Долго стояла на моём рабочем столе голова в старинном повойнике и смотрела неотрывно, как я писал свои первые рассказы.
Спасибо ей за напутствие в науку делать чувства, мысли, образы материалом своего труда.
Спасибо и глине — той тяжкой и трудной глине. И она учила труду, из которого рождаются песни.
Александр Пушкин приходит на консультацию
Писателю очень повезло, если в его профессиональном стаже числится хотя бы несколько лет газетной работы. Газета — превосходная школа писательского дела.
Она постоянно тренирует бесстрашие перед неожиданно вздыбившимся фактом и независимость от лживых показаний документа.
Она учит праведному гневу против лжей и кривд.
Она ополчает против ползучей изворотливости и внушает отвращение к мерзкому высокомерию.
Она сдёргивает с нас слюнявчики и заставляет засучивать рукава.
Она до основания разрушает нелепый миф о недостойности мелких дел, ежечасно демонстрируя, как великое складывается из каждодневных малых дел.
Она срывает всякие и всяческие маски и указывает всеми десятью пальцами на голых королей.
Она кладёт конец словесному шаманству и навсегда излечивает от снобизма и парения «над».
Читая книгу, вы живёте вместе с её героями; беря в руки газету, вы со всем человечеством. У газетчика острей, чем у беллетриста, развито драгоценное чувство времени. Он всегда на переднем крае дел и дней. Обозная психология ему глубоко чужда. Он всякий день ходит в атаку. Голова его вечно в заботах, ноги в движении, пальцы в чернилах. Пульс времени бьётся в каждой его жилке.
Что может быть лучше этих добрых привычек и качеств для человека, берущего перо в руки?
Я люблю крепкорукое, быстроногое, хваткое, неусыпное и громкоголосое племя газетчиков и многие годы провёл в их шумном стане.
Я долго шагал по ступеням длинной лестницы газетных университетов, начав с самой низшей ступеньки. Я поставлял на потребу дня трехстрочные заметки без заголовков и печатал серии очерков с продолжением.
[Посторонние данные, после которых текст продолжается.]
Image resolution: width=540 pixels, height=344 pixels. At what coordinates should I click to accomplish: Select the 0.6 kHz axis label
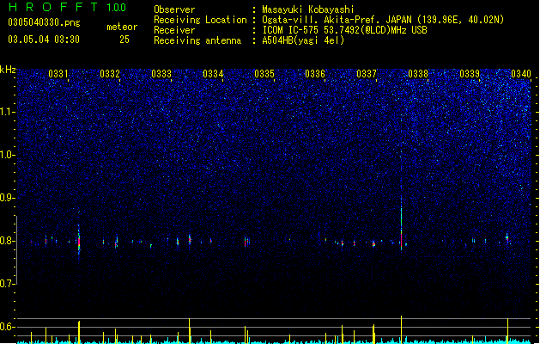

Я вышагивал по городам и весям четырёх стран с корреспондентским блокнотом в кармане и проводил ночи в типографии, засыпая под стук печатной машины на грудах бумажного срыва.
Печатался я во множестве газет, начиная с заводской многотиражки «Электросиловец» и кончая «Правдой», спецкором которой был всю Великую Отечественную войну.
Газетные полосы были для меня и школьной скамьёй, и полем битвы, и клубом, и трибуной. Здесь всё было важно и интересно — даже неважное и неинтересное, потому что всё было кипением жизни живой.
Когда в романе «Тыл» мне пришла нужда в одном сгустке дать многообразие и многоцветность, накал и ширь наших дел, я взял около сотни заголовков и коротких выдержек из газет одного ленинградского дня и сделал из них нужную мне главу. Я не прибавил ни слова от себя. За меня говорила газета, говорила кратко, резко, горячо и красноречиво.
Позже я без особых переживаний подтопил этим романом печь. Но это ничуть не умаляет достоинств включённого в него газетного материала. Глава была хорошая. Вообще в романе было много хороших глав. Но как целое он был плох. И вслед за романами «Дитя из подземелья», «Огнестрой», «Записки дипломата» и многими другими моими опусами он был брошен в печь.
Однако вернёмся к нашим баранам, как говаривал незабвенный Панург. Много интересного и поучительного дала мне газета. Но самое интересное и самое поучительное из всего были люди, с которыми она меня сталкивала. Во время своих корреспондентских скитаний и в прокуренных шумных комнатушках редакций я встречался со множеством людей самых разных профессий, взглядов, устремлений, жизненных навыков, каждый из которых был ходячим романом, поэмой, драмой.